→ TEXT PASSAGE
#####

The Indonesians and the North Koreans were in Tokyo. They were only one day away from setting foot in the National Stadium and parading before 70,000 cheering spectators at the opening ceremonies of the 1964 Tokyo Olympics on Saturday, October 10, 1964. But on Friday, October 9, the national teams of those countries, hundreds of athletes, coaches and administrators, abruptly turned around and went home. Many cried as they waited to board the trains away from Tokyo, and their chance at competing at the highest level.
Virachai Tanasugarn was on the Thai national Olympic team, a guard on his country’s basketball team. He was in Tokyo to play in a qualifying tournament with nine other national teams, with the chance to play in the beautiful Kenzo Tange Gymnasium Annex, and the hope of competing in the Olympics. And like the Indonesians and the North Koreans, he did not stay in Tokyo long enough to participate in the Games. But unlike the Indonesians and the North Koreans, he left with a sense of adventure and excitement.
From September 25 to October 4, ten teams vied in the qualifying round for four spots, in order to be a part of the 18 national teams to play in the Tokyo Olympics. Tanasugarn was on the Thai team, a spot player on the bench, who was simply excited to be in Japan. Despite starting off well, defeating Indonesia convincingly 85-50, the team proceeded to win only 3 of their 9 matches.

#####

→ PROVIDED MATERIAL
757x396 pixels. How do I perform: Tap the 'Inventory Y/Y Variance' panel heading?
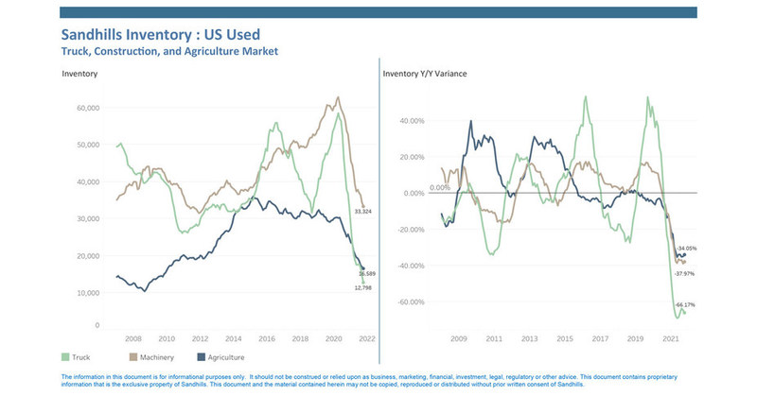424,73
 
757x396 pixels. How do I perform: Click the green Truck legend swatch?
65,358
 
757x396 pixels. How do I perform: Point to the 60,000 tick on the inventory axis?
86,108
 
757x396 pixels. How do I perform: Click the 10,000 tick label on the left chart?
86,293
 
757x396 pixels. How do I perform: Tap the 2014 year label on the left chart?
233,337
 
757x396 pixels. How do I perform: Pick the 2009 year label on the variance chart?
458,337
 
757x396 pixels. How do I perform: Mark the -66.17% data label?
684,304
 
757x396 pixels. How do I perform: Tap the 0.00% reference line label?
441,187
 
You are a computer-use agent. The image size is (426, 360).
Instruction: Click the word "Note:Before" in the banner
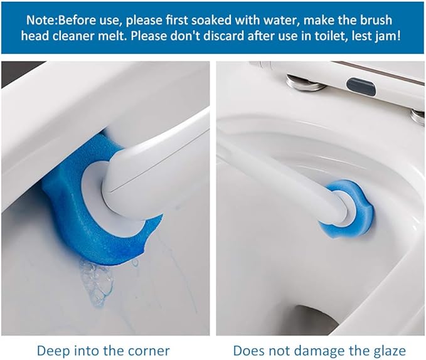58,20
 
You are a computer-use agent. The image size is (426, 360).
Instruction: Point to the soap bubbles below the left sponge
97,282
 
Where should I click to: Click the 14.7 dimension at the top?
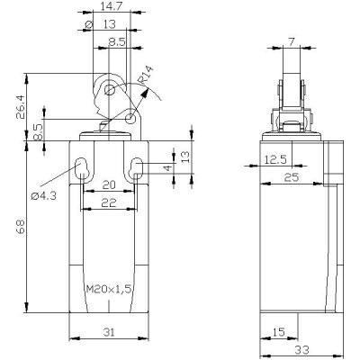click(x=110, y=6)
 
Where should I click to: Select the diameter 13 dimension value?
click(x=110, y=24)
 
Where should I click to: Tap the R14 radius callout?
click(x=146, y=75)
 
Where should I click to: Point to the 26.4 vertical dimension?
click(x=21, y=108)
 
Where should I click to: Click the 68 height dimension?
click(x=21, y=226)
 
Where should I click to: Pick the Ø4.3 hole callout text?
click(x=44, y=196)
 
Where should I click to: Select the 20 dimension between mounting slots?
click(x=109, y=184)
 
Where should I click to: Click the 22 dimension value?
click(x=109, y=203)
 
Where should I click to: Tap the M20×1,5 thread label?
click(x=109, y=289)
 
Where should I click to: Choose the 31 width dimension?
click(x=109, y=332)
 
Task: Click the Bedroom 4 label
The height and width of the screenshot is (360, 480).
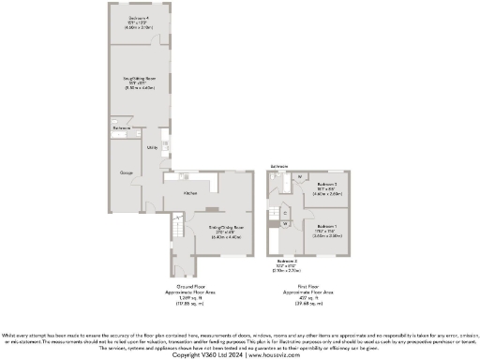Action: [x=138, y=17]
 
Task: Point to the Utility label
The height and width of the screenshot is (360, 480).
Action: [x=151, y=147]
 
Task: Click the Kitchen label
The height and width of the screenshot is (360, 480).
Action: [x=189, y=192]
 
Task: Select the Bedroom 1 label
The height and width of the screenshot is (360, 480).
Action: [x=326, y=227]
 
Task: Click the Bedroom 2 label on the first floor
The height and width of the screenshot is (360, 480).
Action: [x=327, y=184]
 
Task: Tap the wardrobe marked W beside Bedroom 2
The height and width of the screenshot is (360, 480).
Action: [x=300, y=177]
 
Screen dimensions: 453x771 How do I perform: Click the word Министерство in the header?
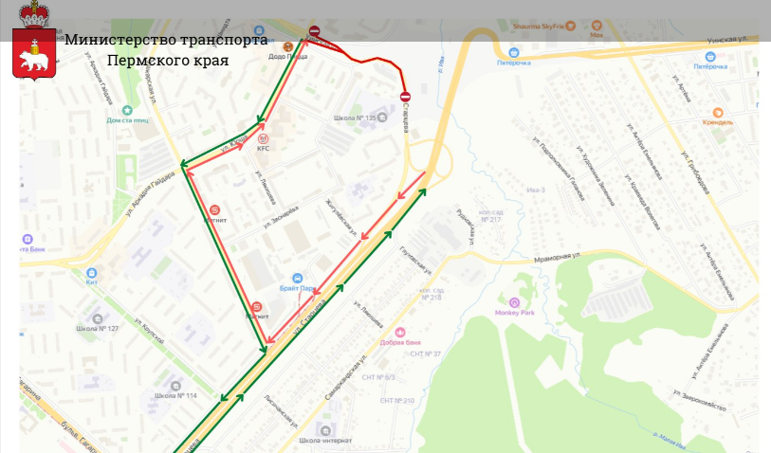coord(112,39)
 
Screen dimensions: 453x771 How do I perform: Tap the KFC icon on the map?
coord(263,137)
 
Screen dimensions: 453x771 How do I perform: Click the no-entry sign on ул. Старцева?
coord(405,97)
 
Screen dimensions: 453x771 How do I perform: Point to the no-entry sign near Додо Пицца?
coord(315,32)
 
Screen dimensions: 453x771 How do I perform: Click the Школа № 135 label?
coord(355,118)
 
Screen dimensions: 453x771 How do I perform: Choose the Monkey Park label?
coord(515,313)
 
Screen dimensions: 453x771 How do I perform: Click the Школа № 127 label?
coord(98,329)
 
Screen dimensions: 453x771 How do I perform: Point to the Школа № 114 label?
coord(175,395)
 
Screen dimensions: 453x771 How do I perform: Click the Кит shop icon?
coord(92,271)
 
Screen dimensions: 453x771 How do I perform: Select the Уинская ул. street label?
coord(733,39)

#####

→ EXERCISE INSTRUCTIONS
[1] In the passage about the 1964 Tokyo Olympics, why were ten teams playing in the qualifying round from September 25 to October 4? Answer in one to three sentences.
[2] According to the passage about the 1964 Tokyo Olympics, what was the score when the Thai team beat Indonesia?
[3] Pick up the passage about the 1964 Tokyo Olympics after its last sentence and keep writing.

→ ANSWERS PROVIDED
[1] The ten teams were competing for four spots. Winning one meant joining the 18 national teams that would play in the Tokyo Olympics.

[2] 85-50.

[3]
Tanasugarn, like his teammates, did not expect to make the cut. They were there to get experience, like so many of the other athletes from Southeast Asia. This was actually Tanasugarn’s second Olympic qualifier as a basketball player. When he was in Rome with hopes of helping the Thai team make the Olympics, he remembered looking at the spaghetti, cheese and ketchup and having no idea what they were or how to eat them. But when they came to Japan, they were happy to see more familiar food. They walked around Yokohama, went to Kamakura to visit the Big Buddha, and played lots of basketball against much better teams.
Tanasugarn was so confident that the Thai team would not qualify that he had already bought an airplane ticket for California to leave before opening ceremonies. After graduating from Thammasat University, he was encouraged to go to the United States by a cousin who graduated from the University of California Berkley, and was practicing as a medical doctor in California.
So unlike the Indonesians and North Koreans, Tanasugarn was excited to be leaving Japan just prior to the start of the Games. At the age of 26, with essentially no English ability, he was embarking on a new life in a new world. He went to a high school in San Francisco that had an adult education program where he learned English, and met his wife to be. He got his JD at the University of West Los Angeles School of Law, but could not find work in the legal field. Eventually, with his wife and mother, he opened up a Thai restaurant in Hollywood named Thai House, which he ran for 8 years.
Through a friend’s introduction, Tanasugarn was able to put his first daughter, Rose, in the Jack Kramer Club, where some of the best tennis talent was being groomed: Tracy Austin, Lindsey Davenport and Pete Sampras. Their coach was Robert Lansdorp, and Rose showed progress as a tennis player. However, after 6 years Rose decided she did not want tennis to be the primary focus in her life, and left competitive play.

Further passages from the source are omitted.